If we must grab a bite to eat on the way to a ballgame or a Wednesday night service, it's better to eat a smaller portion, chewed thoroughly and slowly, rather than to gulp down a full plate. If you get hungry later, you can always supplement with a snack.

Not only is it important to provide a pleasant eating experience, it's good to consider the nutritional needs of our bodies when preparing meals. People naturally enjoy a meal that has a variety of colors, textures, tastes, and temperatures. There's probably a reason why this is so instincitvely pleasing to us. Such variety of foods in one meal offers many different nutrients. At the very least, a well-rounded meal includes a protein, a grain, and a fruit or vegetable -- thus, giving us the protein, carbohydrates, minerals, vitamins, water, and fiber that we need.

Proteins are comprised of a number of amino acids. Our bodies need a certain number of these acids to function. Our bodies can take certain building blocks and create out of them some amino acids. There are other amino acids that we cannot make and must get from our diets. These are called essential amino acids. Complete proteins contain all of the essential amino acids we need. Complete proteins are generally animal products.

Incomplete proteins provide only some of the essential amino acids we need. These incomplete proteins are generally plant based. Because meat has not always been plentiful, most cultures have instinctively come up with some combinations of incomplete proteins that work together to make a complete protein. For example, rice and beans is a traditional meal in many cultures. So, too, is cheese and bread or cheese and a noodle. Also, many cultures have developed ways of using a little bit of meat along with a grain or bean to provide protein.

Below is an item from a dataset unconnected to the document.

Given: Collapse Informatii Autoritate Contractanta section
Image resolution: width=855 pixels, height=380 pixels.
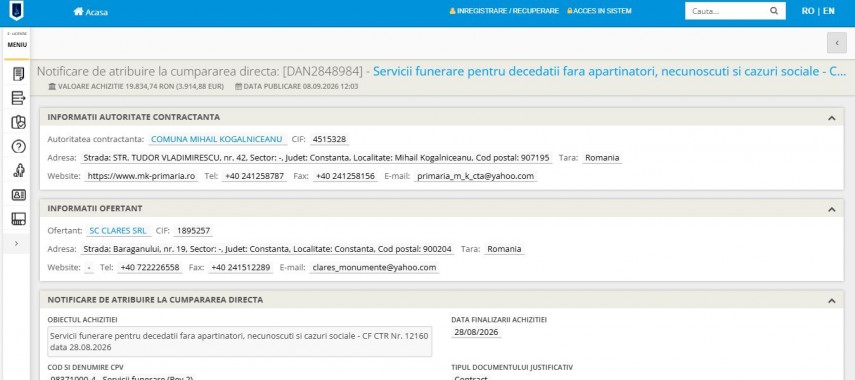Looking at the screenshot, I should 832,118.
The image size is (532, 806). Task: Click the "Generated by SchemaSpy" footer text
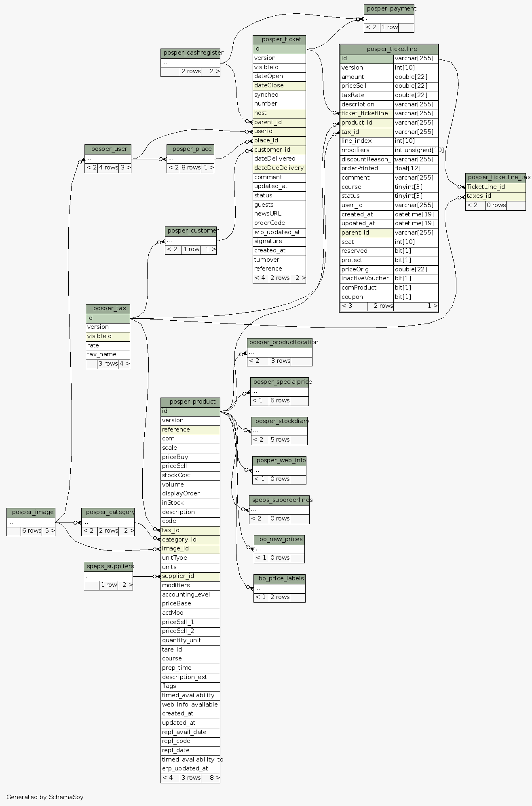[x=45, y=797]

It used to be thought that people who eat a vegetarian diet must combine incomplete proteins properly at every meal to make complete proteins. It was suggested that vegetarian cooks put much thought into this to insure that they provided all of the essential amino acids in one meal. Now, some nutritionsits think that vegetarian cooks need not be quite so exact when planning meals. They believe that by consuming a variety of incomplete proteins over the course of seveal meals, you will naturally eat enough amino acids for the body to combine them into complete proteins. Even so, it makes sense for the vegetarian cook to become familiar with the traditional ways of combining proteins. It's a sure-fire way to make sure that you are providing complete proteins. These hearty combinations are a boon not only to the vegetarian diet, but also to anyone's diet.

Happy Homemaking!


Thursday, February 12, 2009

Thursday 2/12 part B -- spring cleaning/books

In my previous post, I outlined general tips for spring cleaning. I forgot to mention how important it is to dust books and bookshelves. Dust and mold can collect in books, which can, in turn, cause many health problems for you and your loved ones. Not the least of these problems are allergies, asthma and lung problems. Not only does book dust endanger your health, but keeping books clean obviously makes them nicer to use.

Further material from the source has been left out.